• **PROBLEM TO SOLVE**
Your answer should be the records, restated word for word.

☆ ☆ ☆

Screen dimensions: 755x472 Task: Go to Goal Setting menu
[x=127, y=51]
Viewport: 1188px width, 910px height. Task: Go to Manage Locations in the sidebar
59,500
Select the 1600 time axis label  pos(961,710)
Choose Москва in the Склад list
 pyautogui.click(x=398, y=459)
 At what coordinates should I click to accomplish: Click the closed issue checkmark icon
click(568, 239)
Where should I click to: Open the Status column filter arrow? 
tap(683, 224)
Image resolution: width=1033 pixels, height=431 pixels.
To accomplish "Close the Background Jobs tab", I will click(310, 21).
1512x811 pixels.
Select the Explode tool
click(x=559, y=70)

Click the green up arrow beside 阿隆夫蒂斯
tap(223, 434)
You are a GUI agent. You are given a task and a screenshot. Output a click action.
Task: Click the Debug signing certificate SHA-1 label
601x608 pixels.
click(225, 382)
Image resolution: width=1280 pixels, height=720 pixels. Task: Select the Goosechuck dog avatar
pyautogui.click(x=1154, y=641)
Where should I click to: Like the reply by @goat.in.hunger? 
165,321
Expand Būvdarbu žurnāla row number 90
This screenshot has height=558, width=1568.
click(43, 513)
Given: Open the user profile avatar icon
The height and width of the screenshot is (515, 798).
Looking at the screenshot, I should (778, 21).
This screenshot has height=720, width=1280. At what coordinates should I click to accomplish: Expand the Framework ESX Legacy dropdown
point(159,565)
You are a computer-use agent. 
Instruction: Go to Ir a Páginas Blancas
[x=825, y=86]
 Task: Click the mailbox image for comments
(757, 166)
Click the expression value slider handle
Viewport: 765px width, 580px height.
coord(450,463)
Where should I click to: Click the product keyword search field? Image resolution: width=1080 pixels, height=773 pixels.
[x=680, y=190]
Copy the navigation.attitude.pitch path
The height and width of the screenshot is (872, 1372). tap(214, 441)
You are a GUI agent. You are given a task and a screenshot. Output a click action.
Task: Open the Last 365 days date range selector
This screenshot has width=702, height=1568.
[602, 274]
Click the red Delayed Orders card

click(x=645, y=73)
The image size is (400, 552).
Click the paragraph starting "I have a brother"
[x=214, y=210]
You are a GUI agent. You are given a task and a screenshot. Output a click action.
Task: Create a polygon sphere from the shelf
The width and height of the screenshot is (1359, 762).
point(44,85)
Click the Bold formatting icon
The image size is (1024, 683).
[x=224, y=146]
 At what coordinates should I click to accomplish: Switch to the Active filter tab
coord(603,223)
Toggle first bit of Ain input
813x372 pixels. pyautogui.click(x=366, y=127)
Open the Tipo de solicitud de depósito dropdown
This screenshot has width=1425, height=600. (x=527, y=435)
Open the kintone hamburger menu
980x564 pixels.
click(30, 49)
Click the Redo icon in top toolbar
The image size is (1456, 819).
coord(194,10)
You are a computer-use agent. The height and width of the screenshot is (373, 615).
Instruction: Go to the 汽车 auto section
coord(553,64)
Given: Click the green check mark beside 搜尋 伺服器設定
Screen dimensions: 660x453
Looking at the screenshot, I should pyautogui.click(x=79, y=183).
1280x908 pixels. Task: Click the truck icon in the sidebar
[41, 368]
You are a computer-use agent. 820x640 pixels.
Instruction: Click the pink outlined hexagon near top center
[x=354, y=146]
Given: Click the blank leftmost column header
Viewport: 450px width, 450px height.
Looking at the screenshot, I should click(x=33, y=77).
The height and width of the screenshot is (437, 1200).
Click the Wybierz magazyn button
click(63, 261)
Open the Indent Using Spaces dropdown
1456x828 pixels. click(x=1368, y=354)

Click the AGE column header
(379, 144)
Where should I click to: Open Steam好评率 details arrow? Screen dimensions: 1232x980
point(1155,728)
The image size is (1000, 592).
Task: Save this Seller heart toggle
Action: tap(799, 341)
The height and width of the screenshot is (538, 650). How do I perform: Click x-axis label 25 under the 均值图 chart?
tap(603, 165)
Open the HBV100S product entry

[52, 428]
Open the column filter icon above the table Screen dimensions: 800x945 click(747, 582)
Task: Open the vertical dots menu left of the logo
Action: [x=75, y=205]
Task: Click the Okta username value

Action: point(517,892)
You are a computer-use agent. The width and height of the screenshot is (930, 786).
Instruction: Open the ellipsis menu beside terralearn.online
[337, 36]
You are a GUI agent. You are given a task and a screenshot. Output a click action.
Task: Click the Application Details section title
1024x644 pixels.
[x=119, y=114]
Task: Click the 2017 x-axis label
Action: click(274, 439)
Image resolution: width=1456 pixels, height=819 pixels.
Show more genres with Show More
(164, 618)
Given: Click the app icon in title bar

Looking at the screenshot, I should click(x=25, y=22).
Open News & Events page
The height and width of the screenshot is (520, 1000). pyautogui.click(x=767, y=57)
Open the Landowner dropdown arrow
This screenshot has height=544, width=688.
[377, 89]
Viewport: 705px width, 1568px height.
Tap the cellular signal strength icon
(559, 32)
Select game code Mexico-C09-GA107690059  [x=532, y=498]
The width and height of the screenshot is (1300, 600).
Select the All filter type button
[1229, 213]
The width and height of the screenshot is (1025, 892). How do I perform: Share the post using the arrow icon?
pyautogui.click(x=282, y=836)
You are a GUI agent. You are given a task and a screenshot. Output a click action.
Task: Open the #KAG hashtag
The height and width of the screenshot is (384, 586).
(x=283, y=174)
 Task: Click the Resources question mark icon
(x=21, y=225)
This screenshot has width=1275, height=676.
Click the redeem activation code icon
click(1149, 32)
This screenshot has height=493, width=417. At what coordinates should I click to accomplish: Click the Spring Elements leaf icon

☆ ☆ ☆

• **THE ANSWER**
Screen dimensions: 755x472 Task: Go to Goal Setting menu
[x=127, y=51]
Viewport: 1188px width, 910px height. Task: Go to Manage Locations in the sidebar
59,500
Select the 1600 time axis label  pos(961,710)
Choose Москва in the Склад list
 pyautogui.click(x=398, y=459)
 At what coordinates should I click to accomplish: Click the closed issue checkmark icon
click(568, 239)
Where should I click to: Open the Status column filter arrow? 
tap(683, 224)
Image resolution: width=1033 pixels, height=431 pixels.
To accomplish "Close the Background Jobs tab", I will click(310, 21).
1512x811 pixels.
Select the Explode tool
click(x=559, y=70)

Click the green up arrow beside 阿隆夫蒂斯
tap(223, 434)
You are a GUI agent. You are given a task and a screenshot. Output a click action.
Task: Click the Debug signing certificate SHA-1 label
601x608 pixels.
click(225, 382)
Image resolution: width=1280 pixels, height=720 pixels. Task: Select the Goosechuck dog avatar
pyautogui.click(x=1154, y=641)
Where should I click to: Like the reply by @goat.in.hunger? 
165,321
Expand Būvdarbu žurnāla row number 90
This screenshot has height=558, width=1568.
click(43, 513)
Given: Open the user profile avatar icon
The height and width of the screenshot is (515, 798).
Looking at the screenshot, I should (778, 21).
This screenshot has height=720, width=1280. At what coordinates should I click to accomplish: Expand the Framework ESX Legacy dropdown
point(159,565)
You are a computer-use agent. 
Instruction: Go to Ir a Páginas Blancas
[x=825, y=86]
 Task: Click the mailbox image for comments
(757, 166)
Click the expression value slider handle
Viewport: 765px width, 580px height.
coord(450,463)
Where should I click to: Click the product keyword search field? Image resolution: width=1080 pixels, height=773 pixels.
[x=680, y=190]
Copy the navigation.attitude.pitch path
The height and width of the screenshot is (872, 1372). tap(214, 441)
You are a GUI agent. You are given a task and a screenshot. Output a click action.
Task: Open the Last 365 days date range selector
This screenshot has width=702, height=1568.
[602, 274]
Click the red Delayed Orders card

click(x=645, y=73)
The image size is (400, 552).
Click the paragraph starting "I have a brother"
[x=214, y=210]
You are a GUI agent. You are given a task and a screenshot. Output a click action.
Task: Create a polygon sphere from the shelf
The width and height of the screenshot is (1359, 762).
point(44,85)
Click the Bold formatting icon
The image size is (1024, 683).
[x=224, y=146]
 At what coordinates should I click to accomplish: Switch to the Active filter tab
coord(603,223)
Toggle first bit of Ain input
813x372 pixels. pyautogui.click(x=366, y=127)
Open the Tipo de solicitud de depósito dropdown
This screenshot has width=1425, height=600. (x=527, y=435)
Open the kintone hamburger menu
980x564 pixels.
click(30, 49)
Click the Redo icon in top toolbar
The image size is (1456, 819).
coord(194,10)
You are a computer-use agent. The height and width of the screenshot is (373, 615).
Instruction: Go to the 汽车 auto section
coord(553,64)
Given: Click the green check mark beside 搜尋 伺服器設定
Screen dimensions: 660x453
Looking at the screenshot, I should pyautogui.click(x=79, y=183).
1280x908 pixels. Task: Click the truck icon in the sidebar
[41, 368]
You are a computer-use agent. 820x640 pixels.
Instruction: Click the pink outlined hexagon near top center
[x=354, y=146]
Given: Click the blank leftmost column header
Viewport: 450px width, 450px height.
Looking at the screenshot, I should click(x=33, y=77).
The height and width of the screenshot is (437, 1200).
Click the Wybierz magazyn button
click(63, 261)
Open the Indent Using Spaces dropdown
1456x828 pixels. click(x=1368, y=354)

Click the AGE column header
(379, 144)
Where should I click to: Open Steam好评率 details arrow? Screen dimensions: 1232x980
point(1155,728)
The image size is (1000, 592).
Task: Save this Seller heart toggle
Action: tap(799, 341)
The height and width of the screenshot is (538, 650). How do I perform: Click x-axis label 25 under the 均值图 chart?
tap(603, 165)
Open the HBV100S product entry

[52, 428]
Open the column filter icon above the table Screen dimensions: 800x945 click(747, 582)
Task: Open the vertical dots menu left of the logo
Action: [x=75, y=205]
Task: Click the Okta username value

Action: point(517,892)
You are a computer-use agent. The width and height of the screenshot is (930, 786).
Instruction: Open the ellipsis menu beside terralearn.online
[337, 36]
You are a GUI agent. You are given a task and a screenshot. Output a click action.
Task: Click the Application Details section title
1024x644 pixels.
[x=119, y=114]
Task: Click the 2017 x-axis label
Action: click(274, 439)
Image resolution: width=1456 pixels, height=819 pixels.
Show more genres with Show More
(164, 618)
Given: Click the app icon in title bar

Looking at the screenshot, I should click(x=25, y=22).
Open News & Events page
The height and width of the screenshot is (520, 1000). pyautogui.click(x=767, y=57)
Open the Landowner dropdown arrow
This screenshot has height=544, width=688.
[377, 89]
Viewport: 705px width, 1568px height.
Tap the cellular signal strength icon
(559, 32)
Select game code Mexico-C09-GA107690059  [x=532, y=498]
The width and height of the screenshot is (1300, 600).
Select the All filter type button
[1229, 213]
The width and height of the screenshot is (1025, 892). How do I perform: Share the post using the arrow icon?
pyautogui.click(x=282, y=836)
You are a GUI agent. You are given a task and a screenshot. Output a click action.
Task: Open the #KAG hashtag
The height and width of the screenshot is (384, 586).
(x=283, y=174)
 Task: Click the Resources question mark icon
(x=21, y=225)
This screenshot has width=1275, height=676.
Click the redeem activation code icon
click(1149, 32)
This screenshot has height=493, width=417. At what coordinates should I click to accomplish: Click the Spring Elements leaf icon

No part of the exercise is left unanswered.